Could you render the entries below as a Markdown table with the columns Row and Line, giving each nonblank line its own numbered row?
• • • • •
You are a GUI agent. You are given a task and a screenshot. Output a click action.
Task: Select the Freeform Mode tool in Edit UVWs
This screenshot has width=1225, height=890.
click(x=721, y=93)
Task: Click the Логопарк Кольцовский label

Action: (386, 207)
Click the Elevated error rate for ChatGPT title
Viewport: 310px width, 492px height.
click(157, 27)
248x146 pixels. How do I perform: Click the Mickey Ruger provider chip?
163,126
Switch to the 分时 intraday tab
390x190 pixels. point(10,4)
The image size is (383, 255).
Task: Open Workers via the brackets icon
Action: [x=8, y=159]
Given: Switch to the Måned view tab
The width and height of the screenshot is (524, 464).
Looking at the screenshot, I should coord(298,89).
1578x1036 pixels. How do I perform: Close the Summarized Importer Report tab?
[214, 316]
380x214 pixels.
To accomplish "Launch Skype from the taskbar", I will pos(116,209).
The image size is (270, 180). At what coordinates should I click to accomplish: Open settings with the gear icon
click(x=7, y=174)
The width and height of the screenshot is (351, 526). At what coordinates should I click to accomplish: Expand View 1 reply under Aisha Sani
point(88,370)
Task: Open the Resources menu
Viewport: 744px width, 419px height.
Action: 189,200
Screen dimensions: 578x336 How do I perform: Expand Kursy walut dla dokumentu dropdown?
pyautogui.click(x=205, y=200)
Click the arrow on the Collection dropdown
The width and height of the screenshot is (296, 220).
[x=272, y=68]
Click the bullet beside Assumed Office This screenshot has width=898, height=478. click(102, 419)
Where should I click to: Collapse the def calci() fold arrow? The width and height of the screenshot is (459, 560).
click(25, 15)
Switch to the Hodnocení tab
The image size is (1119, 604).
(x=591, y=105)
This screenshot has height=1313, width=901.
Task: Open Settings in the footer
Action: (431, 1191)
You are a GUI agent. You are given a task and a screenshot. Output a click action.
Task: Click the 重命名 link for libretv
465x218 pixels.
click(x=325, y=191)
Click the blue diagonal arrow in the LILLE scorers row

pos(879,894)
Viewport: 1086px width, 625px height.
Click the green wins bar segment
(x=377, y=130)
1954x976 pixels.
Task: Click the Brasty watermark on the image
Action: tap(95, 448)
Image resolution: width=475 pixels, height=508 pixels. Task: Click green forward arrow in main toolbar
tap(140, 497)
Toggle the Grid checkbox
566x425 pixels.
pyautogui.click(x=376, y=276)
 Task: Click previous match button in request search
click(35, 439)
• • • • •
Task solution ::
| Row | Line |
|---|---|
| 1 | You are a GUI agent. You are given a task and a screenshot. Output a click action. |
| 2 | Task: Select the Freeform Mode tool in Edit UVWs |
| 3 | This screenshot has width=1225, height=890. |
| 4 | click(x=721, y=93) |
| 5 | Task: Click the Логопарк Кольцовский label |
| 6 | Action: (386, 207) |
| 7 | Click the Elevated error rate for ChatGPT title |
| 8 | Viewport: 310px width, 492px height. |
| 9 | click(157, 27) |
| 10 | 248x146 pixels. How do I perform: Click the Mickey Ruger provider chip? |
| 11 | 163,126 |
| 12 | Switch to the 分时 intraday tab |
| 13 | 390x190 pixels. point(10,4) |
| 14 | The image size is (383, 255). |
| 15 | Task: Open Workers via the brackets icon |
| 16 | Action: [x=8, y=159] |
| 17 | Given: Switch to the Måned view tab |
| 18 | The width and height of the screenshot is (524, 464). |
| 19 | Looking at the screenshot, I should coord(298,89). |
| 20 | 1578x1036 pixels. How do I perform: Close the Summarized Importer Report tab? |
| 21 | [214, 316] |
| 22 | 380x214 pixels. |
| 23 | To accomplish "Launch Skype from the taskbar", I will pos(116,209). |
| 24 | The image size is (270, 180). At what coordinates should I click to accomplish: Open settings with the gear icon |
| 25 | click(x=7, y=174) |
| 26 | The width and height of the screenshot is (351, 526). At what coordinates should I click to accomplish: Expand View 1 reply under Aisha Sani |
| 27 | point(88,370) |
| 28 | Task: Open the Resources menu |
| 29 | Viewport: 744px width, 419px height. |
| 30 | Action: 189,200 |
| 31 | Screen dimensions: 578x336 How do I perform: Expand Kursy walut dla dokumentu dropdown? |
| 32 | pyautogui.click(x=205, y=200) |
| 33 | Click the arrow on the Collection dropdown |
| 34 | The width and height of the screenshot is (296, 220). |
| 35 | [x=272, y=68] |
| 36 | Click the bullet beside Assumed Office This screenshot has width=898, height=478. click(102, 419) |
| 37 | Where should I click to: Collapse the def calci() fold arrow? The width and height of the screenshot is (459, 560). |
| 38 | click(25, 15) |
| 39 | Switch to the Hodnocení tab |
| 40 | The image size is (1119, 604). |
| 41 | (x=591, y=105) |
| 42 | This screenshot has height=1313, width=901. |
| 43 | Task: Open Settings in the footer |
| 44 | Action: (431, 1191) |
| 45 | You are a GUI agent. You are given a task and a screenshot. Output a click action. |
| 46 | Task: Click the 重命名 link for libretv |
| 47 | 465x218 pixels. |
| 48 | click(x=325, y=191) |
| 49 | Click the blue diagonal arrow in the LILLE scorers row |
| 50 | pos(879,894) |
| 51 | Viewport: 1086px width, 625px height. |
| 52 | Click the green wins bar segment |
| 53 | (x=377, y=130) |
| 54 | 1954x976 pixels. |
| 55 | Task: Click the Brasty watermark on the image |
| 56 | Action: tap(95, 448) |
| 57 | Image resolution: width=475 pixels, height=508 pixels. Task: Click green forward arrow in main toolbar |
| 58 | tap(140, 497) |
| 59 | Toggle the Grid checkbox |
| 60 | 566x425 pixels. |
| 61 | pyautogui.click(x=376, y=276) |
| 62 |  Task: Click previous match button in request search |
| 63 | click(35, 439) |